▸ **WORKING DATA**:
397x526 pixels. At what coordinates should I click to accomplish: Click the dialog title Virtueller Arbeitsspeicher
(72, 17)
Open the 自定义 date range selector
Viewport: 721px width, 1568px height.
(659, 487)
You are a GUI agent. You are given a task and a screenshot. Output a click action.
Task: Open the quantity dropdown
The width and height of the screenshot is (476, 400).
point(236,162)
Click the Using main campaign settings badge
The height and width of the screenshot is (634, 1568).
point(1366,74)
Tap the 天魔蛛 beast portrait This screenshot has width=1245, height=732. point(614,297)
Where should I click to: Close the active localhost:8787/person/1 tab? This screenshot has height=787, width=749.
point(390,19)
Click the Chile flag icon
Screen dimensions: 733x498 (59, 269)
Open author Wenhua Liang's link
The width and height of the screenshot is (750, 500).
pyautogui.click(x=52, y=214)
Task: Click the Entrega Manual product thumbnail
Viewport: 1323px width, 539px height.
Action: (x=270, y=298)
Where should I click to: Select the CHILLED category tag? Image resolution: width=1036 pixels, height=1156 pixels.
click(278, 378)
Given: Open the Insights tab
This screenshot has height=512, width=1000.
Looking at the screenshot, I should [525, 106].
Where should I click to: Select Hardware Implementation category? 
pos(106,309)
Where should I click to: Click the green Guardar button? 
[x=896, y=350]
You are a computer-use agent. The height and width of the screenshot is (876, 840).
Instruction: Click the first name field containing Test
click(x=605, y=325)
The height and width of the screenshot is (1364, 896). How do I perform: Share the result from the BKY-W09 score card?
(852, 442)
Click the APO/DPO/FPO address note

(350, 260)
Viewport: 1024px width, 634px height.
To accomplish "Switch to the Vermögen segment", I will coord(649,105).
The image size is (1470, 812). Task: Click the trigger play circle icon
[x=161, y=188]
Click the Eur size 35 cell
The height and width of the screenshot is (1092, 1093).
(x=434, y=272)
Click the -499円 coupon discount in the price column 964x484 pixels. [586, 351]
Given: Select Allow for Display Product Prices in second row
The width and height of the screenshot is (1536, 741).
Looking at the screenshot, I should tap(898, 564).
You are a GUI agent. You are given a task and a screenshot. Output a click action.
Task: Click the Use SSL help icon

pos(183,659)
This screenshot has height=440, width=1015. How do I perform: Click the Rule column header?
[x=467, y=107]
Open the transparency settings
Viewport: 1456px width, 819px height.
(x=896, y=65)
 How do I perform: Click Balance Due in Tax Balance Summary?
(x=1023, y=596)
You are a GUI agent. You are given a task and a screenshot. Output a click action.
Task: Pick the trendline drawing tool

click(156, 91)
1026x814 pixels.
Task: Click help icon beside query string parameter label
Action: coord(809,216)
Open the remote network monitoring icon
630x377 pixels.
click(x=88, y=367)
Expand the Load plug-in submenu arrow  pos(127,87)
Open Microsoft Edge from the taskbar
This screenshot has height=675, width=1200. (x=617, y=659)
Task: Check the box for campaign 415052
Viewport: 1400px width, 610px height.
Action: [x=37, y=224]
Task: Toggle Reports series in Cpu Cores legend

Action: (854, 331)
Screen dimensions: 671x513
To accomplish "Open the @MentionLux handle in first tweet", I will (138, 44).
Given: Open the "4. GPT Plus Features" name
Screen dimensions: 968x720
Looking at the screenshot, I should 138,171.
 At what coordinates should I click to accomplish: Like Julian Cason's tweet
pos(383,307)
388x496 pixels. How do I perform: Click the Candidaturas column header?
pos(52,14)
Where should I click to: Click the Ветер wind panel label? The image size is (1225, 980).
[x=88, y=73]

▸ **WHAT YOU NEED TO DO**:
Reproduce each line from the listing above that includes the word "campaign".

▸ **RESPONSE BOX**:
Click the Using main campaign settings badge
Task: Check the box for campaign 415052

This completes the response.